The other wanted to be Vice President as a stepping stone to becoming President after eight years of APC rule. Neither one of the two could realise his ambition alone without the strengths which the other brought to the bargaining table. A deal was struck. Fortunately, the two had totally obedient followers within their parties. Nobody objected to the marriage of convenience. Although in fairness to the others, few were aware of the Devil’s pact to impose a Muslim-Muslim ticket on the nation in 2014. That revelation came after it became impossible to back out of the alliance. In the end, it was the Presidential candidate who got his wish. The other received a meaningless title as compensation. He was also allowed to nominate the VP as well as people for important posts.

“Power tends to corrupt and absolute power corrupts absolutely. Great men are almost always bad men.” Lord Acton, 1834-1902.

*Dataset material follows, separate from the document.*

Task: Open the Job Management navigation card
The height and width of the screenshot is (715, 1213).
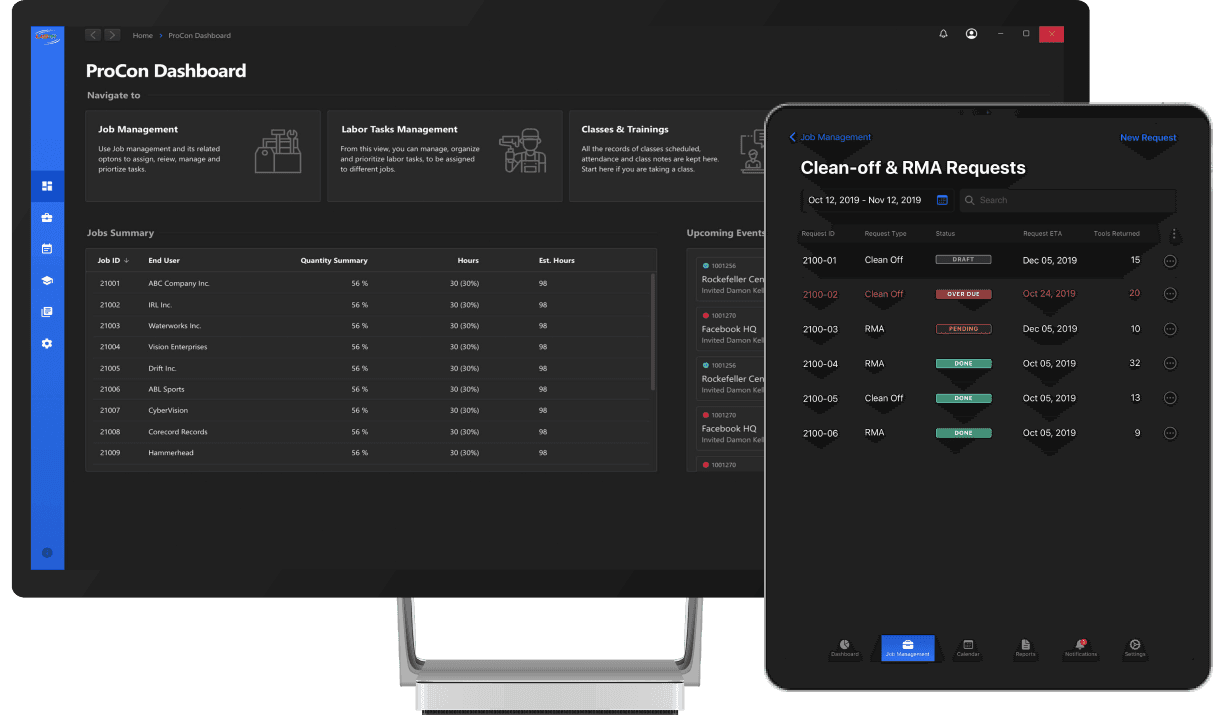Action: pyautogui.click(x=203, y=156)
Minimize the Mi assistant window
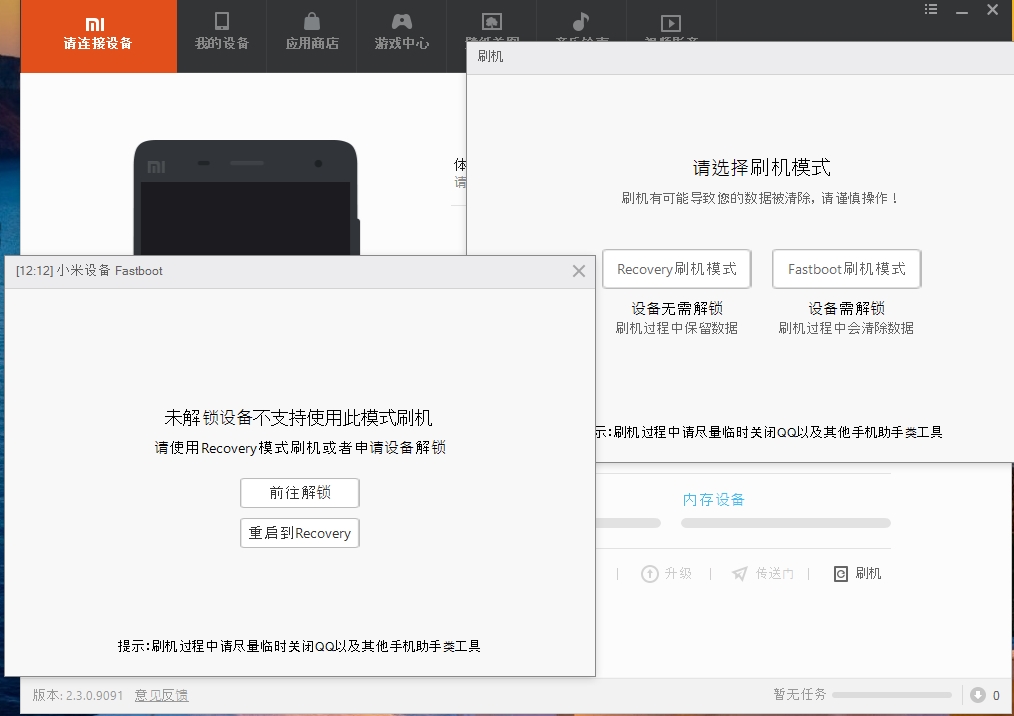Viewport: 1014px width, 716px height. (x=962, y=10)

But, very soon, the power CHANGED hands. With absolute power in his grasp, the ultimate winner tore up whatever agreement there was and has since been imposing his will. Many of his former partner’s men have been removed from office and replaced with Mohammed. He is now reduced to the role of Chief Fire Officer – fighting fires started by a pyromaniac in Edo State.
We, Southerners, must save ourselves. Captives within APC cannot help us.
Have a happy 2020 – if you can in the mess Nigeria finds herself.